### Short problem
Please list every line of the entries below that contains the string "Sureda", copied in full. Case counts.
════════════════
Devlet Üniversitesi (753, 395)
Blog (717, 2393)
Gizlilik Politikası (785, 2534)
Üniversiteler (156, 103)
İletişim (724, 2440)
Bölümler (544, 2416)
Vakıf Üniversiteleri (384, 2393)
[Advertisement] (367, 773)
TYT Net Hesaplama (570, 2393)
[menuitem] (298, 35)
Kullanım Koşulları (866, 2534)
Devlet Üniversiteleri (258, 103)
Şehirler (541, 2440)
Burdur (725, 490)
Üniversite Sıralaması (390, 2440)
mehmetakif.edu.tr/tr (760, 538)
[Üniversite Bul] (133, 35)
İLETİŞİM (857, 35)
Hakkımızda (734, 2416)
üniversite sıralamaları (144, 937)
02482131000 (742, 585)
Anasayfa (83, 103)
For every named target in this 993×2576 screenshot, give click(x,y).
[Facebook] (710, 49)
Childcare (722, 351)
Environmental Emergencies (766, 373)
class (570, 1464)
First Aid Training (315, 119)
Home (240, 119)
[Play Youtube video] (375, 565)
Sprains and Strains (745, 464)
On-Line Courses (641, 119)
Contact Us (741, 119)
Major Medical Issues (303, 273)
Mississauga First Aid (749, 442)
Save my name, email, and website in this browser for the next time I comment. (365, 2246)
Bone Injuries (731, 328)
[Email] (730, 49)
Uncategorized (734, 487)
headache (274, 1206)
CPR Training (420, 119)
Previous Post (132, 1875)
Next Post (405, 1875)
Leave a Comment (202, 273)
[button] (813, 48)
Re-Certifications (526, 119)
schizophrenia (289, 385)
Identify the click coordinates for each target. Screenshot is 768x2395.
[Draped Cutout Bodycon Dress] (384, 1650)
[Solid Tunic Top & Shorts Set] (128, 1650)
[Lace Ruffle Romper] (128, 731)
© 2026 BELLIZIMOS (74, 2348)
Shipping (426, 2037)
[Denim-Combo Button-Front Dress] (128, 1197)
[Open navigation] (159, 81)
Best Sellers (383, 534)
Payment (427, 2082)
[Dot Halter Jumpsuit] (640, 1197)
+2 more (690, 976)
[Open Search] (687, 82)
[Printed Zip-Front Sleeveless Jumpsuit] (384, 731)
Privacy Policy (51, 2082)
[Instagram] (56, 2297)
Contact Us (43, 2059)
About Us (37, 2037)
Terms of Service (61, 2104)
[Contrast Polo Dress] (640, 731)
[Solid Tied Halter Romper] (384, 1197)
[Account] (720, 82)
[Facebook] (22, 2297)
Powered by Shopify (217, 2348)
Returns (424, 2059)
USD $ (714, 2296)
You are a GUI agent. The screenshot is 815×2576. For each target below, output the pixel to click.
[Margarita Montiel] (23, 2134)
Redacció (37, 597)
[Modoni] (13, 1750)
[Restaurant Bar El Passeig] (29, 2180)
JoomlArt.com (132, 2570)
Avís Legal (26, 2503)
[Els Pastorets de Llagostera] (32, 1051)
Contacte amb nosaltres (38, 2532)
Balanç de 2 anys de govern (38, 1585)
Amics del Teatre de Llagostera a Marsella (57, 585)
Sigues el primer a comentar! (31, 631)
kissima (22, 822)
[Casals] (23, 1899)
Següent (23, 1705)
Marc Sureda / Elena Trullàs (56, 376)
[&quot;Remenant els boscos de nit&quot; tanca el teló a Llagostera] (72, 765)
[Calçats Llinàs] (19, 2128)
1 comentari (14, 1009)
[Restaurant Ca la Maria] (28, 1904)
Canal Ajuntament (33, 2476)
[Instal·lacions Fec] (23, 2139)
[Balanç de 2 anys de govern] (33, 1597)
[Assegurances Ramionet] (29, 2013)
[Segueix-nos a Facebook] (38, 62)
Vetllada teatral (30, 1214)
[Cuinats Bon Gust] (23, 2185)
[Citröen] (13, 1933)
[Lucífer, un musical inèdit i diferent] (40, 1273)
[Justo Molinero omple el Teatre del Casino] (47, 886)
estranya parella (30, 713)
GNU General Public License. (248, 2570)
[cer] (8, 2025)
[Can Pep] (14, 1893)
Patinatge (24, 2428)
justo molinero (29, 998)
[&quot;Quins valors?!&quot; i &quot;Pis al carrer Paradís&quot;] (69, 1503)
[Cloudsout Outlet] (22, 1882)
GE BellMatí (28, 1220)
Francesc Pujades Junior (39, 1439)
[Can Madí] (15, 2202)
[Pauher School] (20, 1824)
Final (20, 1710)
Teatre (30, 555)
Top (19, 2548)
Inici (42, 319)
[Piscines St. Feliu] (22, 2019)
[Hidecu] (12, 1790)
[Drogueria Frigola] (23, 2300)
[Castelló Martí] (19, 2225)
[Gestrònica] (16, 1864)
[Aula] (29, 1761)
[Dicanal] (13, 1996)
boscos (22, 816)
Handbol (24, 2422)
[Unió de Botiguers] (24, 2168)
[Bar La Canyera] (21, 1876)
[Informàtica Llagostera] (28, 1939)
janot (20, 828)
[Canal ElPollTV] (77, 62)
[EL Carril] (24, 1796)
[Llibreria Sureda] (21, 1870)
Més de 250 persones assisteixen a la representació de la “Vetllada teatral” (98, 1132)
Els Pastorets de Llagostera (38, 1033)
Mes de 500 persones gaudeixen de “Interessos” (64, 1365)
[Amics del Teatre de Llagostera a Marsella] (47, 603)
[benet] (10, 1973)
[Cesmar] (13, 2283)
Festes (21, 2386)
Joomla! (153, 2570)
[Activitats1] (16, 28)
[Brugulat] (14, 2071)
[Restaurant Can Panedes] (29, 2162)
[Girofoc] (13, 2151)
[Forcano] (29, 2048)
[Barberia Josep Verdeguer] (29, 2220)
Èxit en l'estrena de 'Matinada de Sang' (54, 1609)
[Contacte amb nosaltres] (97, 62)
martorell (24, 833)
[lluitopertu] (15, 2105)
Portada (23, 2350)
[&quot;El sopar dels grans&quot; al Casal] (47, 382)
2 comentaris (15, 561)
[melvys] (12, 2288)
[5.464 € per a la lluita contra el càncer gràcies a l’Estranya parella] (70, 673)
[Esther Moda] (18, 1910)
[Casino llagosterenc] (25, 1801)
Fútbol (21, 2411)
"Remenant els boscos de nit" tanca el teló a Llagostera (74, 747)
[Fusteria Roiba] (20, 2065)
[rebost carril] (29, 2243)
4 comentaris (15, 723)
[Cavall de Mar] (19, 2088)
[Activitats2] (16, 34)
════════════════
### Finished answer
Marc Sureda / Elena Trullàs (56, 376)
[Llibreria Sureda] (21, 1870)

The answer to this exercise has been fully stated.